75 YILIN SİYASETÇİLERİ
26 Mayıs 2021, Çarşamba 08:30Hafıza kayıtlarımın yer aldığı siyasi ajandayı karıştırdım.
“Bugüne kadar kimler milletvekili ve bakan olmuş” diye.
1946’da başlayan çok partili dönemden günümüze kadar binlerce insan milletvekili seçilmiş olmalı. Kurulan hükümetlerde de yüzlerce bakan. Başbakan, parti genel başkanı ve farklı partilerde üst düzey yöneticiler.
1946-2021 tam tamına 75 yıl. Bir asra çeyrek kalmış. Çeyrek yüz yıl sonra çok partili hayatımız “dalya” diyecek.
Şehir merkezinden, Ereğli, Karapınar, Karaman, Çumra, Bozkır, Seydişehir, Beyşehir, Doğanhisar, Ilgın, Akşehir, Kadınhanı, Sarayönü, Kulu ve Cihanbeyli’den binlerce yerel siyasetçiyi milletvekili seçerek Ankara’ya göndermiş insanlar.
Çok partili hayatta 75 yılı geride kaldı.
Adı kalan ya da adı bir şekilde yaşayan kaç siyasetçimiz, milletvekilimiz, bakanımız ve belediye başkanımız var acaba?
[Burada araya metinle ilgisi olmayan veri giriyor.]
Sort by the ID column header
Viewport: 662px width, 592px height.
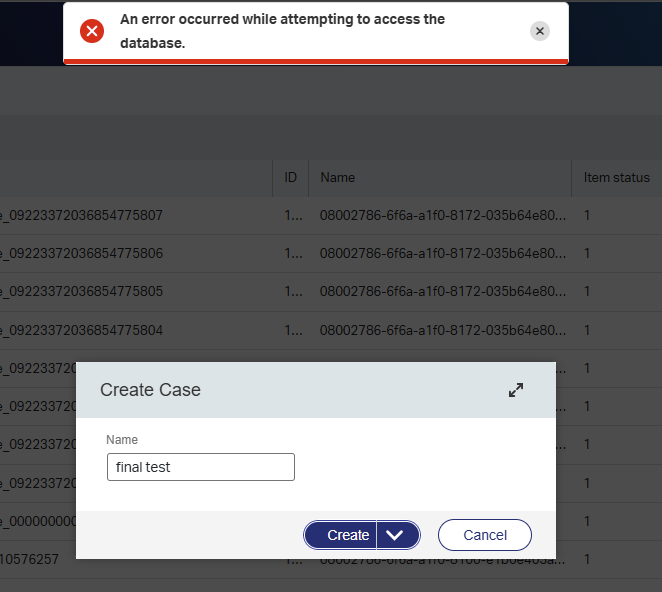pos(290,177)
Tahmin edin bakalım kaç kişi?
Bu, bu kadar önemli mi? diyebilirsiniz.
Elbette önemli.
Ayrıca farklı açılardan önemli.
Geçmişteki siyasetçilerin yaptıkları hizmetlerin ve bıraktıkları eserlerin ne olduğunu bilmek bakımındana önemli. Yaşayan ve hahilazırda aktif siyaset yapan milletvekillerinin gelecekte hatırlanmaları ve takdirle yadedilmeleri için ne yapmaları gerektiği bakımından önemli. Mililetvekillerinin kişisel özelliklerini, şehre ve ülkeye ne kadar katkı sağlayabildiklerini görmek bakımından önemli.
Tarihi süreçte milletvekillerinin, bakanların ve bir ara ülkenin başbakanı olanların hangi hizmetlerini yaptıklarını hafazımızda kaldığı kadarıyla hatırlatalım.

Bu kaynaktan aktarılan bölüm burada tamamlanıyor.